**DIRECTIVE:** Please render everything in the material below, from the line containing "label Isole Azore" down to and including the line containing "Looking at the screenshot, I should point(236,180).", as a Markdown table with columns Row and Entry. Number each line in Row, skip blank lines, and leave the pictures out.

**MATERIALS PROVIDED:**
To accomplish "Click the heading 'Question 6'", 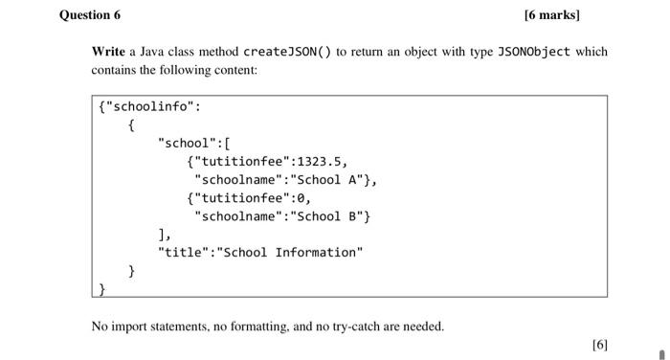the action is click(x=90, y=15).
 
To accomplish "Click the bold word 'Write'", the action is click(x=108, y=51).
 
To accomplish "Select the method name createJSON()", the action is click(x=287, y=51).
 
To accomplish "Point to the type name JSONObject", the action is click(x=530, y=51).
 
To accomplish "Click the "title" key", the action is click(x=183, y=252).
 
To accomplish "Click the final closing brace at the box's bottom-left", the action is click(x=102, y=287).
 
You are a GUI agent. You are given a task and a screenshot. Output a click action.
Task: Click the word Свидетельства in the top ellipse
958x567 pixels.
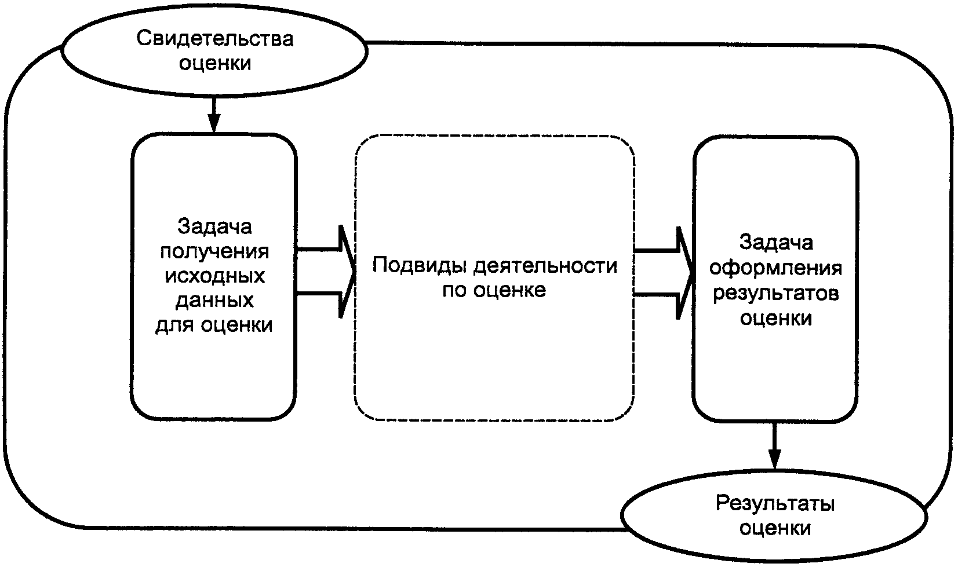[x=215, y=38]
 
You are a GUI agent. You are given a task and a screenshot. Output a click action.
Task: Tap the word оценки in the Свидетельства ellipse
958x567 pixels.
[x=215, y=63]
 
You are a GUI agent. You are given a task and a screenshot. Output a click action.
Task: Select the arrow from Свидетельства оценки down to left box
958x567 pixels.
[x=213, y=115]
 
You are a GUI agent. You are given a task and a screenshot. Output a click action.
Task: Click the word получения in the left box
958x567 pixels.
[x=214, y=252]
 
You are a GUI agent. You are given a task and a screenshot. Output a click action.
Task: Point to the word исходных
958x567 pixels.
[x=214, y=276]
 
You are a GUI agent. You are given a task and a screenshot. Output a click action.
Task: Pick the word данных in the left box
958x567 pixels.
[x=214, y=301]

--

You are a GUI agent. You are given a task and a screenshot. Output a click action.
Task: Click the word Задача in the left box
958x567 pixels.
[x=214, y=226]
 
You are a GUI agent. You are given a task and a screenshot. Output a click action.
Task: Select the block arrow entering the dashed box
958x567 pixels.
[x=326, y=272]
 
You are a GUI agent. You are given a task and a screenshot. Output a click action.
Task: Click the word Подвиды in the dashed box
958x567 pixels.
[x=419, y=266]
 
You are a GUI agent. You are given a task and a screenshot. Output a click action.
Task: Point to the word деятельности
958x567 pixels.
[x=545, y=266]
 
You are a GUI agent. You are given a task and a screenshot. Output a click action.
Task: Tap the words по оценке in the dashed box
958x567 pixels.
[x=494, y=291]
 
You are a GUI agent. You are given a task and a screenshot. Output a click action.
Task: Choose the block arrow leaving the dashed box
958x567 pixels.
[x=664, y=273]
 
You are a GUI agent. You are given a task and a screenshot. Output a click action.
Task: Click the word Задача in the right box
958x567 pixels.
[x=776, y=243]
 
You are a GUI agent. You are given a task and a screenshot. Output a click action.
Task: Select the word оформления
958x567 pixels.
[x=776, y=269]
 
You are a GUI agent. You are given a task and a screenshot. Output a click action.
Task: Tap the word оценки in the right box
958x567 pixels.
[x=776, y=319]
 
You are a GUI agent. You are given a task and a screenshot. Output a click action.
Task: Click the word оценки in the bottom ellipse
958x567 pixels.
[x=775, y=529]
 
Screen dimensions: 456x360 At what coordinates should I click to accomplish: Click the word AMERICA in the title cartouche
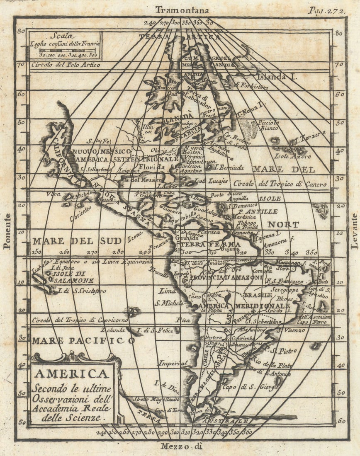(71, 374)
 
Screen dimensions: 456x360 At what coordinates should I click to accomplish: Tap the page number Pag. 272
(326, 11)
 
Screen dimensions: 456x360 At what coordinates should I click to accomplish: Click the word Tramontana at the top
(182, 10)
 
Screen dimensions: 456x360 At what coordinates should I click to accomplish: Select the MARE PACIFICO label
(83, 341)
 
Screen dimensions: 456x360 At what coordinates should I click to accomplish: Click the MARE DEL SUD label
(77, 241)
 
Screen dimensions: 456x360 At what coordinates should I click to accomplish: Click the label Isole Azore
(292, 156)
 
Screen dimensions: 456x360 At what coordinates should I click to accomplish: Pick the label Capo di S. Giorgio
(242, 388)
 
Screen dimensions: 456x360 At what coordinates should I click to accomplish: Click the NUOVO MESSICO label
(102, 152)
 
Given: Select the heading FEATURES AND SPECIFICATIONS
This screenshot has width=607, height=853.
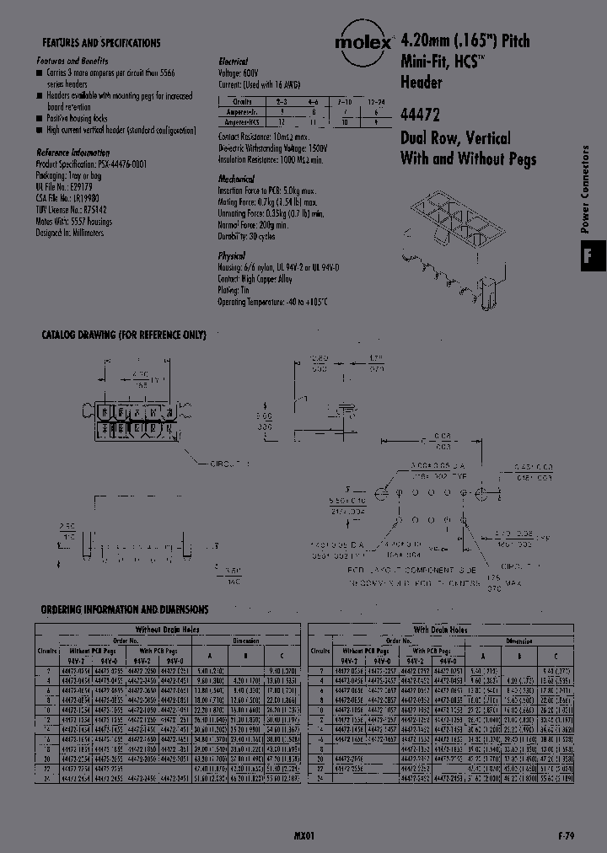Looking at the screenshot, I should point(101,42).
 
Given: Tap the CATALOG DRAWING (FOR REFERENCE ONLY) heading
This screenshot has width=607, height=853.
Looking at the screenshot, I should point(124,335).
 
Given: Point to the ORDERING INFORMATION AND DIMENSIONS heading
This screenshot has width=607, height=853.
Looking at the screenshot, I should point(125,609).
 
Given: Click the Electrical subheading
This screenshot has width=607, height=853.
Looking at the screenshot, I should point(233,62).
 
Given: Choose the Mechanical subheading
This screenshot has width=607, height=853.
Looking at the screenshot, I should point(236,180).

==

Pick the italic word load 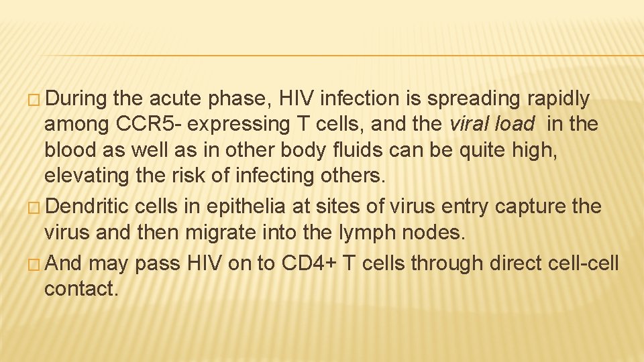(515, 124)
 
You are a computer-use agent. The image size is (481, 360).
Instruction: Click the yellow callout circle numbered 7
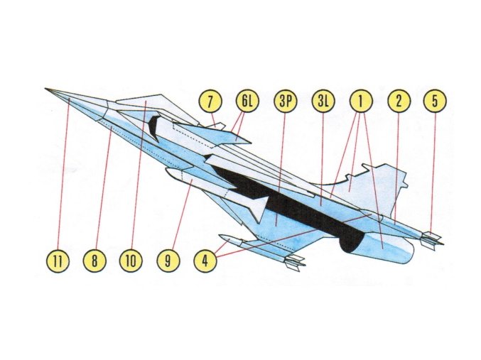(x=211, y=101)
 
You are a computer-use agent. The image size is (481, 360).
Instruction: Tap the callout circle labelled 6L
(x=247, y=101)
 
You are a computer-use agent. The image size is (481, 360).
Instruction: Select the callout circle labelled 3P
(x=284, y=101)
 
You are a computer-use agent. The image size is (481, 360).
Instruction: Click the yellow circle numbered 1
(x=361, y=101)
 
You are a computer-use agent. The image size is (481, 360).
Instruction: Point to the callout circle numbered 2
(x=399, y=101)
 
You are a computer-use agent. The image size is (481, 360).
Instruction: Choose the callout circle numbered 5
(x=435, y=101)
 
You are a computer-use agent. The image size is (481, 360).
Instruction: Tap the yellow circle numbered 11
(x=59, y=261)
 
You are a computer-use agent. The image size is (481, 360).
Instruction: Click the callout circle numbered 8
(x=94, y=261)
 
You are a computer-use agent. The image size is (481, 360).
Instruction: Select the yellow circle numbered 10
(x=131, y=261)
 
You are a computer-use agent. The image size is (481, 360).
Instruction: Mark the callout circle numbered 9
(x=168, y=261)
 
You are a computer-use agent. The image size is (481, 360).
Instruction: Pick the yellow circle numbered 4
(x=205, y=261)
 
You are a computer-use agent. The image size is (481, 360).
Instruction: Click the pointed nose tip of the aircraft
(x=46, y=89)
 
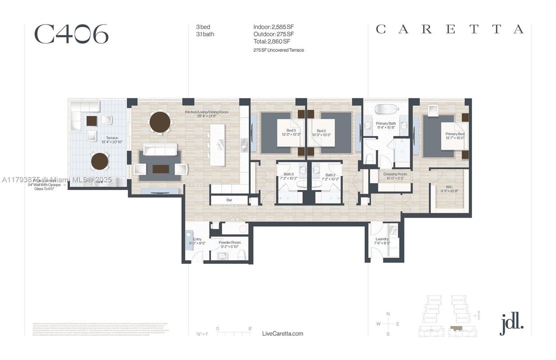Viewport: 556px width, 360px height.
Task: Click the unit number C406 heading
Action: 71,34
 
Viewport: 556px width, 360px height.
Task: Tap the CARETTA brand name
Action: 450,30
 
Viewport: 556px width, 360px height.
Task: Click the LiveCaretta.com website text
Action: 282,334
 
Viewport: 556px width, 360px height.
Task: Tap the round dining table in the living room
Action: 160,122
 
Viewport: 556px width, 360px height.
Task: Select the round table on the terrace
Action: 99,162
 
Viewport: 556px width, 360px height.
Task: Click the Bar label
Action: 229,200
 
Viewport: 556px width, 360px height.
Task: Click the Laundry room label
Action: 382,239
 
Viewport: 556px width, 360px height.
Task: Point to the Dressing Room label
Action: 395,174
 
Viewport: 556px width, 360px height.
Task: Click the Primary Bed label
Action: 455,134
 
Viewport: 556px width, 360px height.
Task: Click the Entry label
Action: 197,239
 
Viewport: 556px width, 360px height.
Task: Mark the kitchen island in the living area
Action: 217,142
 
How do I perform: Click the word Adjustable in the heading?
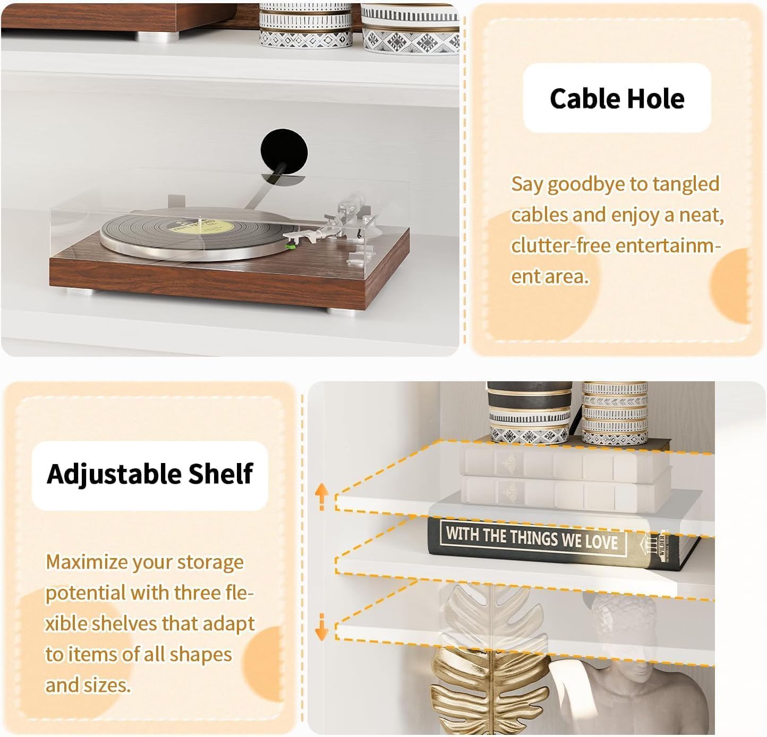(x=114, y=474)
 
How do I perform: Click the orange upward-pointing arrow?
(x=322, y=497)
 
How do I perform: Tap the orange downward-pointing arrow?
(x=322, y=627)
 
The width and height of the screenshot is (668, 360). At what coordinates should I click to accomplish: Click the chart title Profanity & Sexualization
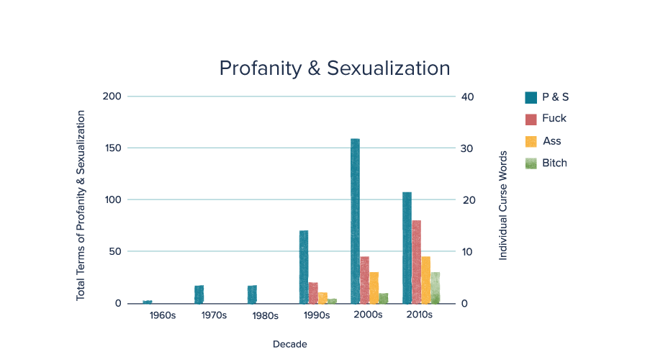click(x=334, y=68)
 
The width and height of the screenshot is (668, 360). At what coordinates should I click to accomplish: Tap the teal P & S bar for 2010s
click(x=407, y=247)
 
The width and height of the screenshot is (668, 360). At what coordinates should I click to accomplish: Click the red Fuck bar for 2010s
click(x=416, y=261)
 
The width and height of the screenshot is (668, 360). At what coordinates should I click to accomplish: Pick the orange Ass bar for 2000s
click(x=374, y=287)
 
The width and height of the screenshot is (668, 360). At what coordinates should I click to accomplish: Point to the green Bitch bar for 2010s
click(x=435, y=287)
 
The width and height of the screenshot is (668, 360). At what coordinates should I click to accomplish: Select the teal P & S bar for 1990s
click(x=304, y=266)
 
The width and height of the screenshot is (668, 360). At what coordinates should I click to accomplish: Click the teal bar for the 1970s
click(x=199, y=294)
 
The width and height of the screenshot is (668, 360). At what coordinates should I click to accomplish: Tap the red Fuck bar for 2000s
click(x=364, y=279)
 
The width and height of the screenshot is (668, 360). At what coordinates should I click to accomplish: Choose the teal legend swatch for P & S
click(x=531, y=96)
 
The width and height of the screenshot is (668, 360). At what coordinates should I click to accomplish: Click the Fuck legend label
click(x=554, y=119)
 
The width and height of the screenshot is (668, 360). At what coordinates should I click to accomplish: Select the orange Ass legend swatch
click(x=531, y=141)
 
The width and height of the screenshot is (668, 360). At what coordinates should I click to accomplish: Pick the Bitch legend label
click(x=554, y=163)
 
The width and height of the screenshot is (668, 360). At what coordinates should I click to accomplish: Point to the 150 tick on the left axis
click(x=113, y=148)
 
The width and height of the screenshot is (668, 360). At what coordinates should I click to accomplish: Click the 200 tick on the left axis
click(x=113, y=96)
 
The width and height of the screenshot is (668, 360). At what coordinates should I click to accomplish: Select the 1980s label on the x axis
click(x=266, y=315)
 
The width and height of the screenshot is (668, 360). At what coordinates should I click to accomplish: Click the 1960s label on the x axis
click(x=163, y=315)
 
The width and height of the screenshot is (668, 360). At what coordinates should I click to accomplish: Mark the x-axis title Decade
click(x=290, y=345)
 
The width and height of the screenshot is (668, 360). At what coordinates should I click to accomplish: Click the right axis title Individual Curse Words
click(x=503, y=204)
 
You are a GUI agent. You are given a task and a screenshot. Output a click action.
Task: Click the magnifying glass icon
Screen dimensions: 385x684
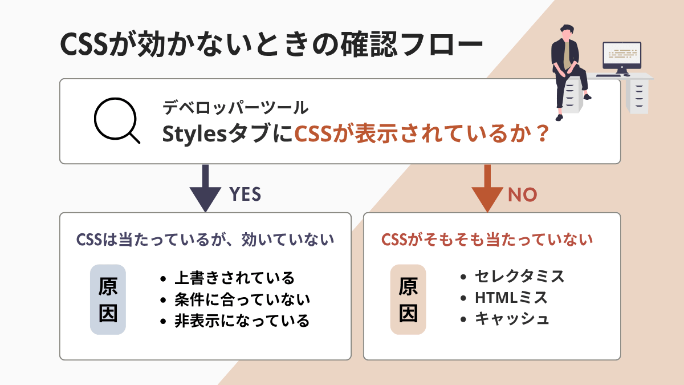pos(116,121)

**THE COMPLETED TASK:**
| Row | Entry |
|---|---|
| 1 | Screen dimensions: 456x360 At what coordinates should I click to accomplish: Click the label Isole Azore |
| 2 | (292, 156) |
| 3 | Screen dimensions: 456x360 At what coordinates should I click to accomplish: Pick the label Capo di S. Giorgio |
| 4 | (242, 388) |
| 5 | Screen dimensions: 456x360 At what coordinates should I click to accomplish: Click the NUOVO MESSICO label |
| 6 | (102, 152) |
| 7 | Given: Select the heading FEATURES AND SPECIFICATIONS |
| 8 | This screenshot has width=607, height=853. |
| 9 | Looking at the screenshot, I should point(101,42). |
| 10 | Given: Tap the CATALOG DRAWING (FOR REFERENCE ONLY) heading |
| 11 | This screenshot has width=607, height=853. |
| 12 | Looking at the screenshot, I should point(124,335). |
| 13 | Given: Point to the ORDERING INFORMATION AND DIMENSIONS heading |
| 14 | This screenshot has width=607, height=853. |
| 15 | Looking at the screenshot, I should point(125,609). |
| 16 | Given: Click the Electrical subheading |
| 17 | This screenshot has width=607, height=853. |
| 18 | Looking at the screenshot, I should point(233,62). |
| 19 | Given: Choose the Mechanical subheading |
| 20 | This screenshot has width=607, height=853. |
| 21 | Looking at the screenshot, I should point(236,180). |